Two newly restored films by the director Jean Grémillon, whom cinephiles discuss like a special secret, get a second life in theaters.
By Beatrice Loayza
Compared to other heavy hitters from the golden age of French cinema — think Jean Renoir (“The Rules of the Game”) or Marcel Carné (“Children of Paradise”) — history hasn’t been kind to Jean Grémillon. This is especially the case in the United States, where the director’s work continues to be discussed among cinephiles like a special secret. It’s a shame. His films are among the most innovative and expressive from a period stretching roughly from the early 1930s through the ’50s — and in many ways they look ahead to the rule breaking of the French New Wave.
Newly restored in 4K, “Lady Killer” and “The Strange Mister Victor” are essentially Grémillon’s breakthrough films, the midpoints between his early documentaries and experimental dramas and his greatest hits (“Stormy Waters,” “Lumière d’été”), which he made during the German occupation of France.
“Lady Killer” stars the leonine Jean Gabin as Lucien, a womanizing legionnaire. Suave and sexy in his uniform, Lucien attracts the female gaze like moths to the flame. Enter the femme fatale Madeleine (Mireille Balin), a beautiful socialite bound to a wealthy benefactor. Lucien falls hard for Madeleine and takes up a job at a print shop in Paris so that they can be together. Then comes betrayal and murder, though Grémillon supplements the bleak fatalism and noirish intrigue with bursts of quivering melodrama that enrich and expand the story beyond its ostensible fatal-attraction framework.
In his early days, Grémillon was a violinist who played with an orchestra that provided accompaniment for silent films. He applies this musical sensibility to his construction of drama. His films move between small, seemingly uneventful moments and ones that hit like a reverberating gong. What starts out as a placid relationship between Lucien and his meek doctor friend, René (Réne Lefèvre), moves on to new, devastating terrain. Their bond is capped by a startlingly intimate scene of male camaraderie that plays like a fever dream.

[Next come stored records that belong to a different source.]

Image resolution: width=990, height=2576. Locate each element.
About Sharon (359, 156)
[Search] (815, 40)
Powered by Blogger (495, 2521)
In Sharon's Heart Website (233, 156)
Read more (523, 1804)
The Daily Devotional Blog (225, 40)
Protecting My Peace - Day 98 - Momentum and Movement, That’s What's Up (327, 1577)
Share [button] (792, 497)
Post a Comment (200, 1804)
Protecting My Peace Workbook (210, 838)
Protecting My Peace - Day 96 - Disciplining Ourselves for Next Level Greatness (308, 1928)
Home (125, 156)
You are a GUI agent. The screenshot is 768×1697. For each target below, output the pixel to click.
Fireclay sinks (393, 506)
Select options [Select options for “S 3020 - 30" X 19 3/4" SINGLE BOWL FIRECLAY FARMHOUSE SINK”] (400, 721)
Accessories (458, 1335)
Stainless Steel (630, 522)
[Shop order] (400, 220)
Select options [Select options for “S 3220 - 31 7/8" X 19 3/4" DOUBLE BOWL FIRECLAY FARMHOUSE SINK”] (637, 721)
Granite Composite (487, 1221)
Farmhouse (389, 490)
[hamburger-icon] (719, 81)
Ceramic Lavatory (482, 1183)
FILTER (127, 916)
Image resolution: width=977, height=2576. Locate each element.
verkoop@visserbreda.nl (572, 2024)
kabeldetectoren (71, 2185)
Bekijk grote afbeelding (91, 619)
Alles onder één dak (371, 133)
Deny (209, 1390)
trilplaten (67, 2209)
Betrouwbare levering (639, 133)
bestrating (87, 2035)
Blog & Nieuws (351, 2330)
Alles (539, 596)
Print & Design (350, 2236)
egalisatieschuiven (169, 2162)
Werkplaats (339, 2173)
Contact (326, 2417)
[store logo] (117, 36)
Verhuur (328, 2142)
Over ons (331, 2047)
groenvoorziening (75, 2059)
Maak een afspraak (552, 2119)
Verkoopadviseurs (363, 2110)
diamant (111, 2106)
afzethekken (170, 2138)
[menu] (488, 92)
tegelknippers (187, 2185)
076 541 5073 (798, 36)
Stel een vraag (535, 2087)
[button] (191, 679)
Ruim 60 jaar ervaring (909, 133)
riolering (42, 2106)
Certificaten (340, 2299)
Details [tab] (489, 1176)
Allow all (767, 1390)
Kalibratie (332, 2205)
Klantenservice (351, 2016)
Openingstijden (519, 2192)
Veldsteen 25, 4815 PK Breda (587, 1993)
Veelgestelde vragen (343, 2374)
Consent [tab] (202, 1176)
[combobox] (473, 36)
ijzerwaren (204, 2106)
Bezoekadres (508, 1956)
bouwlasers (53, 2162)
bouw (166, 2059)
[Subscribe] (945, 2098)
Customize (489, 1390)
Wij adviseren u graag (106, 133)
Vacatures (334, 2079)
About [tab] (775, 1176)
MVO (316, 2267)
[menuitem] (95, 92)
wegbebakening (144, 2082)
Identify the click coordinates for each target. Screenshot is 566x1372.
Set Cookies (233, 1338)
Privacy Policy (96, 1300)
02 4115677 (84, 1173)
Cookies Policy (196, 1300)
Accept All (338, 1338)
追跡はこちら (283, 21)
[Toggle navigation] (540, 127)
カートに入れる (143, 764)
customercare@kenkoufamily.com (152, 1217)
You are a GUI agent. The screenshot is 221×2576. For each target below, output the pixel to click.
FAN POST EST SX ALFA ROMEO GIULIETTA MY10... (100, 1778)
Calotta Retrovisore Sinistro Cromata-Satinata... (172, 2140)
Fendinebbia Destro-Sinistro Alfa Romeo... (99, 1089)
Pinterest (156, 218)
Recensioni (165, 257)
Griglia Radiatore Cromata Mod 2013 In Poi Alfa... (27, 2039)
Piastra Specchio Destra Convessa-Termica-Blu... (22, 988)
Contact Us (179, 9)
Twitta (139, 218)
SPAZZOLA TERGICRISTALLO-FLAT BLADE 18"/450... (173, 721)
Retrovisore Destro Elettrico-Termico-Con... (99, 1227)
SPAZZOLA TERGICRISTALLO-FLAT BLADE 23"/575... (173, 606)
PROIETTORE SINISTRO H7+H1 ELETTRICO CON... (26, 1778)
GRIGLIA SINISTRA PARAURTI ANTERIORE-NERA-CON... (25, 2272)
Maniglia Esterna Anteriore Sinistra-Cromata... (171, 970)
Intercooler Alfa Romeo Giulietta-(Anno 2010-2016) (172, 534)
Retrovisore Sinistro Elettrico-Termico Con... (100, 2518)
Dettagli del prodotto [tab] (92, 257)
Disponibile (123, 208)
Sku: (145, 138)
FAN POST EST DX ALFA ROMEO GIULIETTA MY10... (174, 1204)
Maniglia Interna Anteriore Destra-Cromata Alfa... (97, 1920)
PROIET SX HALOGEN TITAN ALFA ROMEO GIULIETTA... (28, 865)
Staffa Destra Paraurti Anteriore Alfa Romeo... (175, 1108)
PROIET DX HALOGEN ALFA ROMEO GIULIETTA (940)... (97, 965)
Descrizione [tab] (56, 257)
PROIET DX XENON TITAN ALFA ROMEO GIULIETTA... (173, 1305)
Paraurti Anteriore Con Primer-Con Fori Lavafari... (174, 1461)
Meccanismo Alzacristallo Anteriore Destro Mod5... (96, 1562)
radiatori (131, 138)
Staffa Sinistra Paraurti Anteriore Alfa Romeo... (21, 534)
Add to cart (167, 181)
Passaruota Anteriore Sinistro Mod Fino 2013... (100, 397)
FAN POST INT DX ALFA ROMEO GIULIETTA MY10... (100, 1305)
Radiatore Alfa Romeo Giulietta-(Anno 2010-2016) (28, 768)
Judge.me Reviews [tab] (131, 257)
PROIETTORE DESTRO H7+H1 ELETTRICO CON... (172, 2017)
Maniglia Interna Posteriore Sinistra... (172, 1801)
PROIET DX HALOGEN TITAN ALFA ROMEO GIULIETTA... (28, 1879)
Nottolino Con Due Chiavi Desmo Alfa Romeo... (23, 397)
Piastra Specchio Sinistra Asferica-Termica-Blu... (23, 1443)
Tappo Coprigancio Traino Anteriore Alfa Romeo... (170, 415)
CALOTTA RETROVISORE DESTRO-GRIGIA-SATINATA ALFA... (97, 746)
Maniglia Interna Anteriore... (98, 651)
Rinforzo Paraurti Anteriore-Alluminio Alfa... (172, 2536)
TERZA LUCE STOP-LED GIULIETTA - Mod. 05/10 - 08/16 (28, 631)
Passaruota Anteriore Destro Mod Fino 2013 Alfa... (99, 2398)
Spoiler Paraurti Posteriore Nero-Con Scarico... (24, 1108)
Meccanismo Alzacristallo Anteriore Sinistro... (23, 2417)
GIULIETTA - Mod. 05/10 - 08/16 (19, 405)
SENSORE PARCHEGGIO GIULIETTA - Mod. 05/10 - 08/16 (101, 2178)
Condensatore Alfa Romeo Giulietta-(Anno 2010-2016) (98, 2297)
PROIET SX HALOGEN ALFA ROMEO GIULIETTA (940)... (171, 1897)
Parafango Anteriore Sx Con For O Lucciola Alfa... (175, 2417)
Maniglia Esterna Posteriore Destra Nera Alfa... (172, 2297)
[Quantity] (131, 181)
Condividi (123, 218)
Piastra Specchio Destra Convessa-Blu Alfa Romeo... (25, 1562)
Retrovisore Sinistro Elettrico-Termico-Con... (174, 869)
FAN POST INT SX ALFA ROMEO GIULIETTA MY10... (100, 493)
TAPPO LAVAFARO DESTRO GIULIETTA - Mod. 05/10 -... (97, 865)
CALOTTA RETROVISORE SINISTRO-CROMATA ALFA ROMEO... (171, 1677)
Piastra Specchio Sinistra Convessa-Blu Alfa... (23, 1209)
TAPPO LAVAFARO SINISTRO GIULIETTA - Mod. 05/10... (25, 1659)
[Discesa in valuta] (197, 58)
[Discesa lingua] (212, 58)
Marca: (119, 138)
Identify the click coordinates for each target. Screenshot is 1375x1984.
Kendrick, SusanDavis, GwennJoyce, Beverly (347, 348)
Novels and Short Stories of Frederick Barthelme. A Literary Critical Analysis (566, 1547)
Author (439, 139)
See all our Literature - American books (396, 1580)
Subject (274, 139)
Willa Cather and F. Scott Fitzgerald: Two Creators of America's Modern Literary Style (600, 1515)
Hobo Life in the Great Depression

Working in the tradition of poetic realism, Grémillon intermingled documentarylike visions of working-class milieus with stylized interludes of psychological tension. “The Strange Mister Victor” begins like a panoramic drama about the socially diverse inhabitants of Toulon, in the south of France, and eventually reveals an ethical crisis about the entanglement of two men. Victor Agardanne (Raimu) is an upstanding businessman with wife and child, though he secretly consorts with a band of crooks. When he kills one of them for threatening to blackmail him, he uses a tool that belongs to his cobbler, Bastien (Pierre Blanchar), as the murder weapon, which leads to that man’s arrest. When Bastien escapes imprisonment, the guilty Victor goes out of his way to harbor the unsuspecting fugitive.
There’s perhaps more to chew on in “Mister Victor,” bolstered by an expert performance from Raimu that straddles genuine moral anxiety and self-interested desperation. Yet one particular scene from “Lady Killer” continues to live in my head rent-free.
Midway through the film, a mirror captures Lucien as he spots Madeleine from a distance and then steps back into the shadows when she meets his gaze. The plots of Grémillon’s films are meaty and sociologically probing, but what sets him apart from the directors of his time — the majority of them narrative-focused artists who came from a theater background — are moments like these: brief, wordless, but throbbing with desire and despair.
Not rated. In French, with subtitles. Running time: 1 hour 34 minutes. In theaters.
The Strange Mister Victor
Not rated. In French, with subtitles. Running time: 1 hour 43 minutes. In theaters.